LLMs: The Missing Compiler for Unix Tools
Most of my data engineering work begins with a collection of scripts stitched together by a Makefile
and a README.md
to act as a documentation logbook.
The Makefile
is a collection of targets that use
psql
, python3 -c
(Python program passed in as string instead of a file),
jq
, curl
, and some of the more popular GNU Core Utils,
such cat
, head
, join
, sort
and xargs
.
Nothing fancy, really.
More often than not, this first iteration ends up being the final implementation, too. What starts as a quick prototype often solidifies into the actual pipeline simply because it works well enough, and there’s little incentive to rewrite it.
After years of following this pattern, I’ve built up my toolbox of go-to scripts and make targets. Whenever I join a new project, I can hit the ground running without getting bogged down by the usual bureaucracy or tooling setup. That kind of overhead is common when switching between freelancing gigs, but having a personal toolkit helps me skip straight to the work that matters.
One doesn’t have to know the advanced features of an underlying tool to be
productive. I mean, I know what sed
does and I can spot use cases for it.
But I never managed to learn Regular Expressions properly—whatever “properly”
means. I never became an awk
expert either; I understand how it works
generally, I can spot when it’s useful, and there are a handful of recipes I’ve
memorized and can use. But I wouldn’t say I can program in awk like I can in
Python. I often opt for a python3 -c
approach, with a full 20-line
Python script piped through xargs
instead.
When I want expressivity and have a Postgres instance available, I can push a lot
of logic into an SQL query and run it through psql—not to query data, but
to use an SQL function (e.g., generate_series
to generate time ranges).
There are so many data pipelines out in
the wild that I’ve refactored into this shape.
I can hear the argument about readability and obfuscation, one-liners, and so on.

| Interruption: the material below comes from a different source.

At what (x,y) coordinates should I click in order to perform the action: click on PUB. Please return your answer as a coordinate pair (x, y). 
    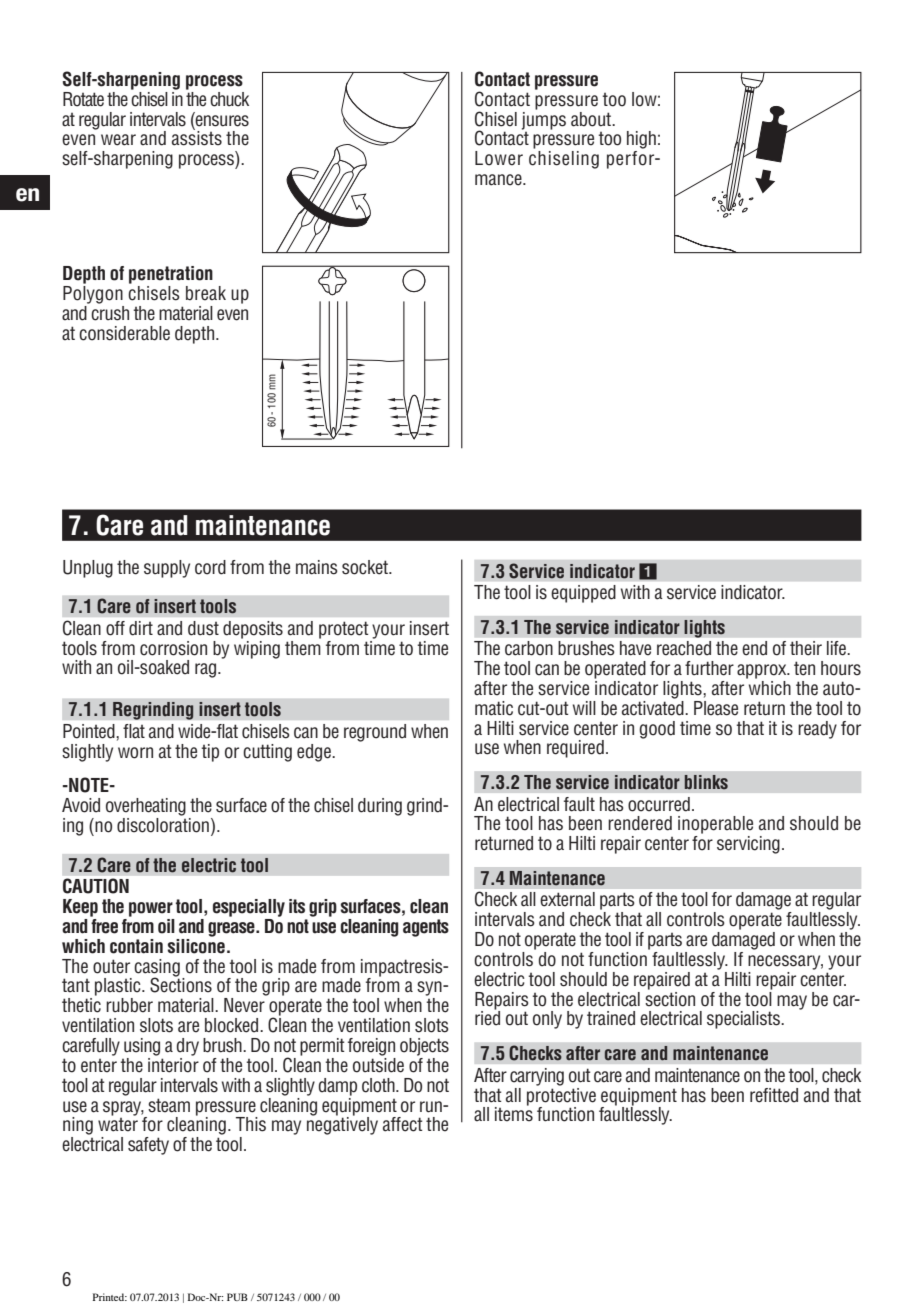
    Looking at the image, I should click on (237, 1297).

But in the grand scheme of things, I’ve found that if one is careful enough,
diligent enough, and embraces the declarative nature of make
, things can be
kept tidy for years to come. I won’t get into that, though.
The main problem with this approach has always been that these tools are deceptively tricky to get right—especially their syntax. Unix tools are indeed powerful but can become obscure and intimidating for newcomers. For example, once you start combining make variables and Bash variables, things quickly get out of hand. It doesn’t take long before you’re riding the insanity express—with no brakes and no clear way off.
However, today, LLMs have rendered scripting a commodity. What used to require a mix of tribal knowledge, geek culture, and years of experience is suddenly just a prompt away. The barrier is no longer mastering syntax—it’s simply knowing that a tool exists and roughly what it does. With that, the LLM fills in the rest, making the Unix philosophy more accessible and composable than ever.
Pointing the LLM to a specific tool can make a huge difference. Suppose your
raw data exists in two tables in two different databases, and you want to
“join” them. If you ask how to do it by talking about SQL and databases, it may
start suggesting foreign data wrappers, Presto, or some fancy multi-database
execution engine. But if you explicitly tell it to use diff
, it will get the
idea.
To that extent, it wouldn’t be a reach to say that LLMs can act as a powerful compiler of turning an almost natural language description of data workflows, albeit through a Makefile into an executable of simple Unix tools.
Try it in your next data engineering project:
Describe your project scenario in a README.md
,
sketch a Makefile
with some basic variables and targets
, and ask an LLM to fill in the actual implementation.